3.1 New LC-3 Instructions
As you know, in the LC-3, values can be stored in system memory (RAM), and copied from there to the eight general purpose registers named R0 through R7, or in several special purpose registers (more about these later on).
And as you are beginning to see, all microprocessor instructions involve getting values from one or other of those places, manipulating them in some fashion, and writing the result to another place - so we need a way to describe this process.

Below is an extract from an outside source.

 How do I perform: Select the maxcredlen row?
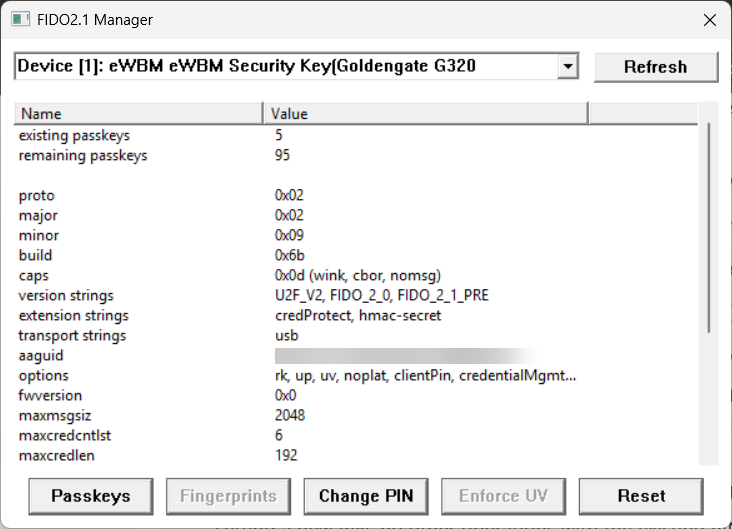[52, 455]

From now on, we will use a standard notation to describe all such actions called Register Transfer Notation (RTN):
● (Rn) means “the contents of Register n” - i.e the value currently stored in that register.
● Mem[ xnnnn ] means “the contents of memory address xnnnn”
● ← means “copy the value on the right of the arrow to the location on the left”, rather like the
C++ assignment operator '='
(the location on the left may be either a memory address or a local register), so:
R3 ← Mem[ x3042 ]
means copy the contents of memory location x3042 to Register 3.
Mem[ x3120 ] ← (R6)
means copy the contents of Register 6 to the memory location x3120
R3 ← (R1) + (R2)
means add the contents of R1 and R2, and write the result to R3.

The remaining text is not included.